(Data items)
--*--
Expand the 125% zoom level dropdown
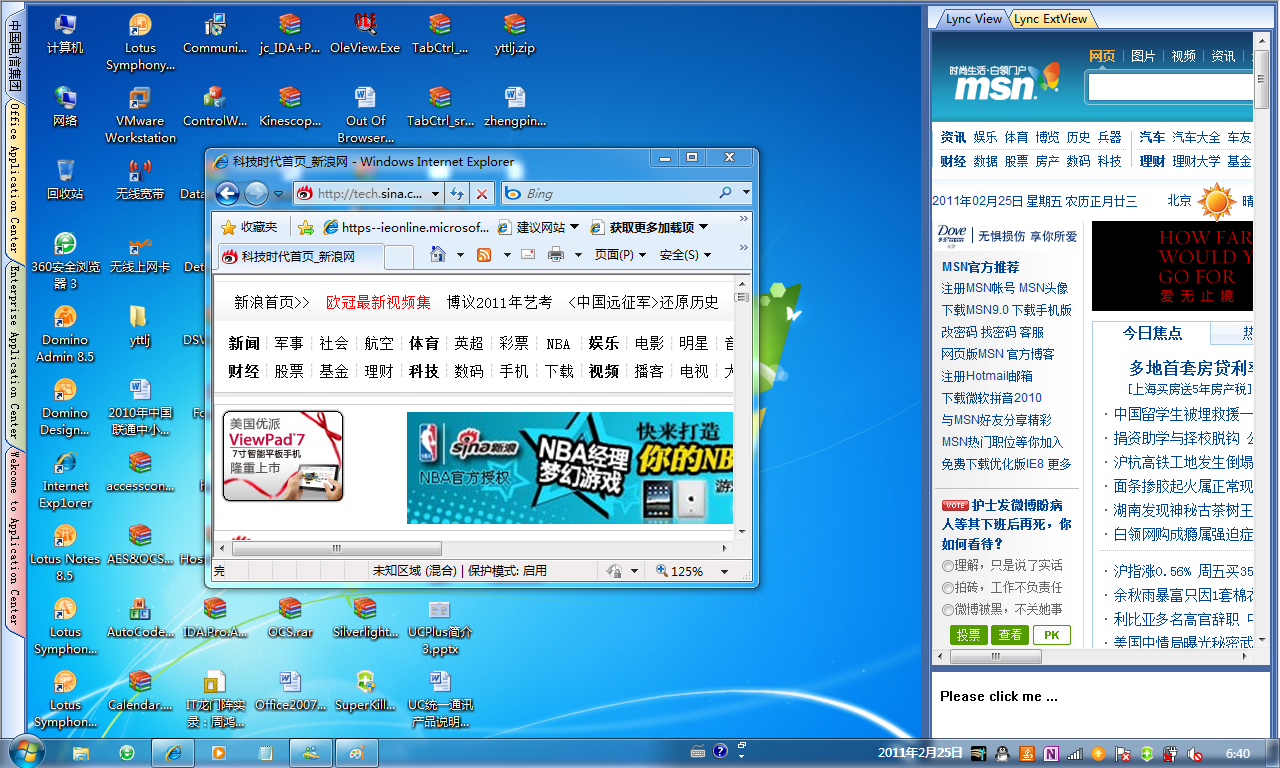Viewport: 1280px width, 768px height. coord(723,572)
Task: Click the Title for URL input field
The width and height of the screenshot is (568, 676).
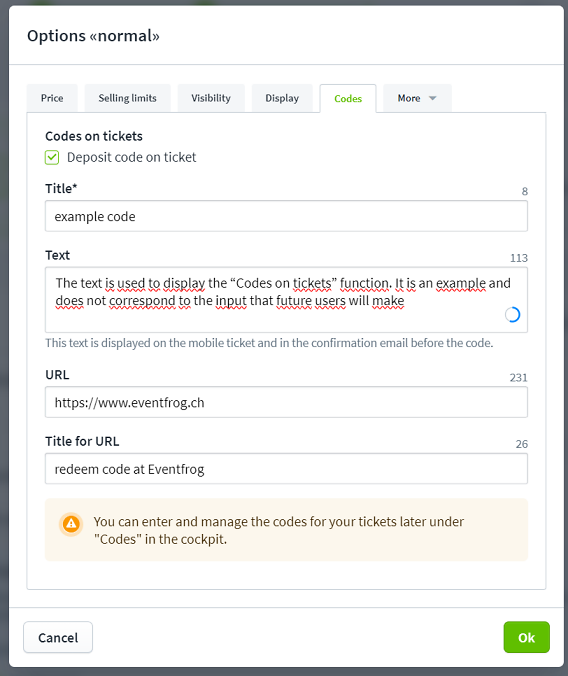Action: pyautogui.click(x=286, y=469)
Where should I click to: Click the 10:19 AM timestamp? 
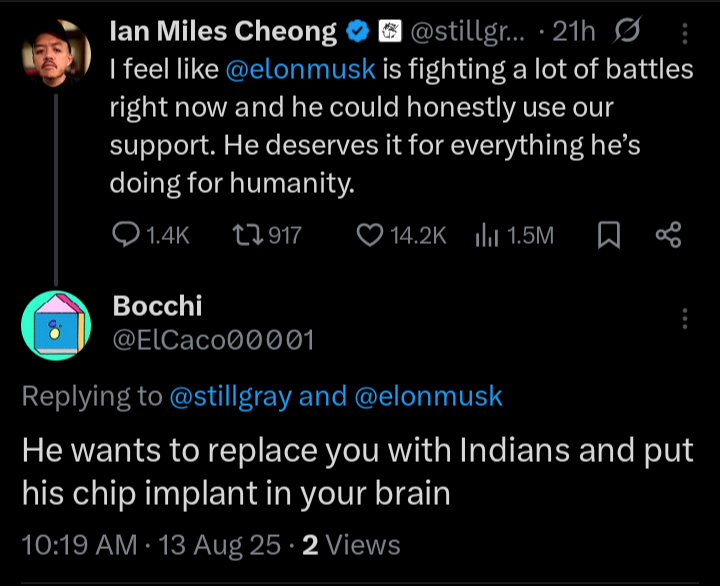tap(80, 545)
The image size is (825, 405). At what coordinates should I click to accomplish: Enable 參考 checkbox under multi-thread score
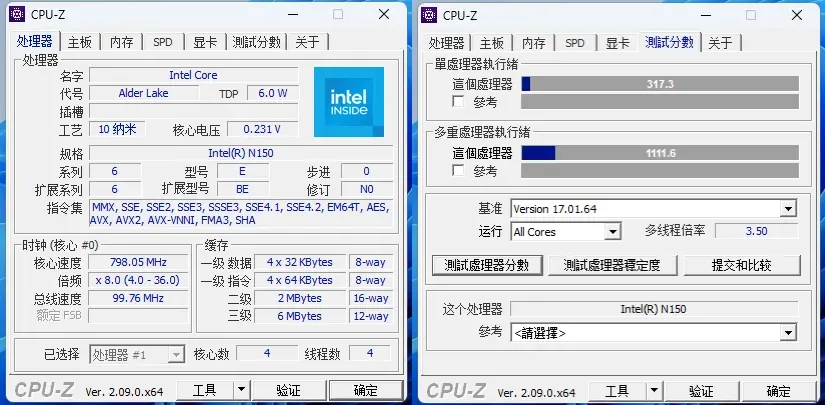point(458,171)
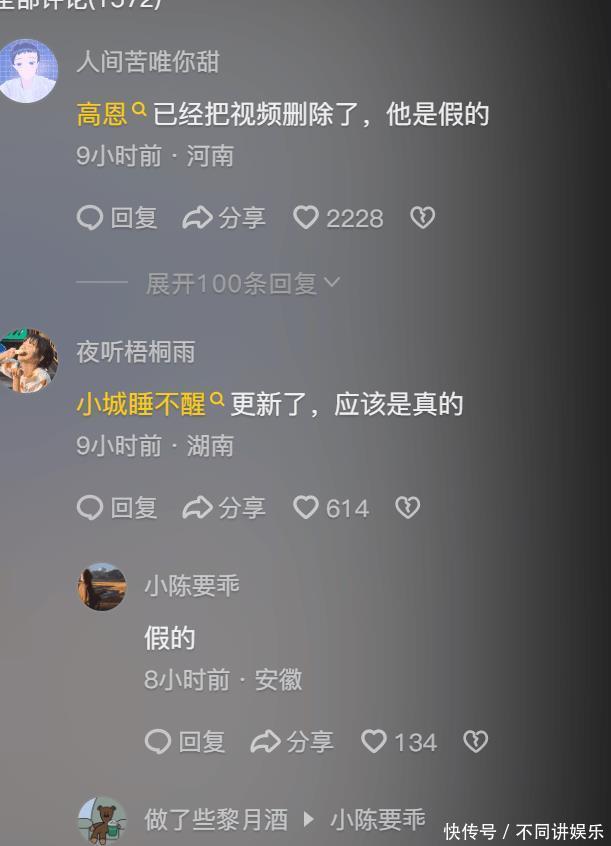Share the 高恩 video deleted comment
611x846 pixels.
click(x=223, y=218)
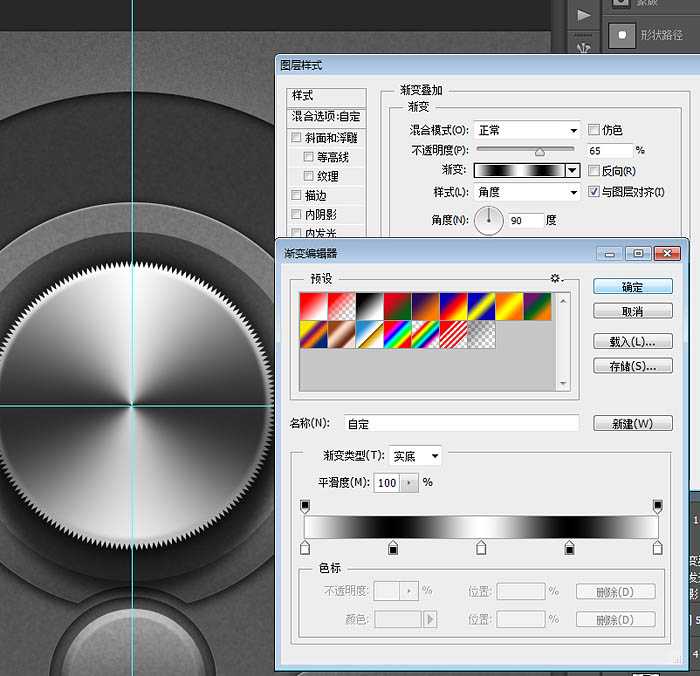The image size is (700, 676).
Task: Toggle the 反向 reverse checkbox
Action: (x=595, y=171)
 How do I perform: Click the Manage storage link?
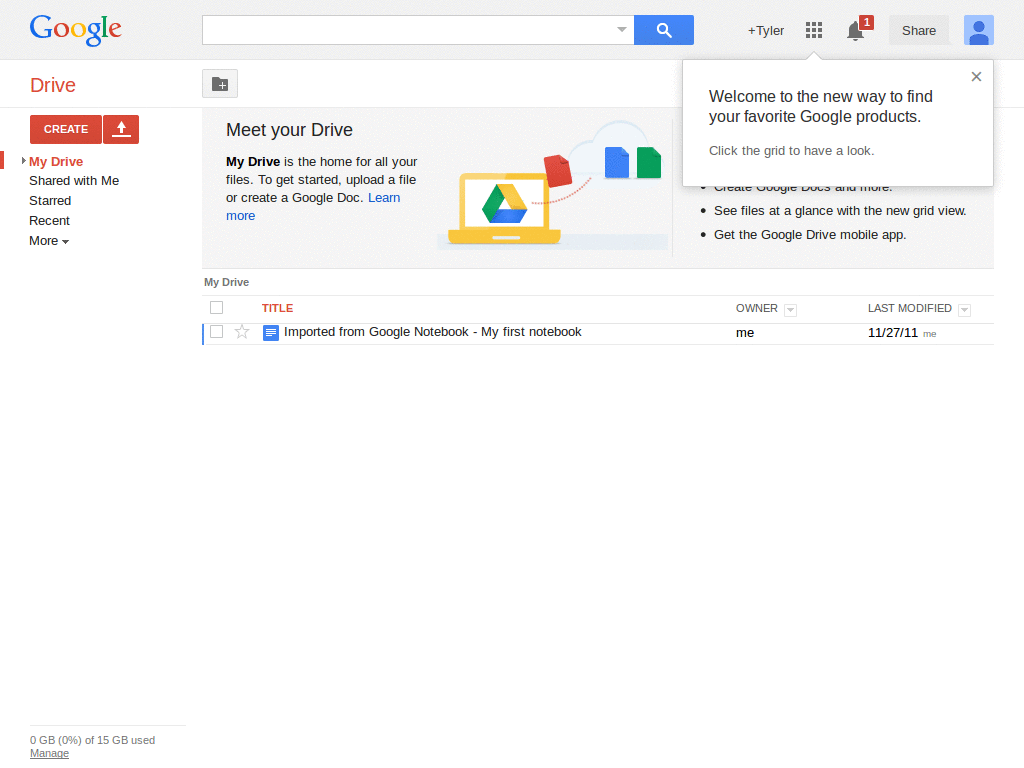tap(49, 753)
--*--
- [TASK DESCRIPTION]:
Repeat word for word the lines starting at the one with "Task: Click the Title for URL input field" and ending at the final line of the records above, both included; no pictures.

- [ANSWER FOR THE TASK]:
Task: Click the Title for URL input field
The width and height of the screenshot is (568, 676).
Action: pyautogui.click(x=286, y=469)
Where should I click to: Click the 10:19 AM timestamp? 
tap(80, 545)
The image size is (825, 405). At what coordinates should I click to accomplish: Enable 參考 checkbox under multi-thread score
point(458,171)
Share the 高恩 video deleted comment
611x846 pixels.
click(x=223, y=218)
The image size is (700, 676).
Task: Toggle the 反向 reverse checkbox
Action: (x=595, y=171)
 How do I perform: Click the Manage storage link?
tap(49, 753)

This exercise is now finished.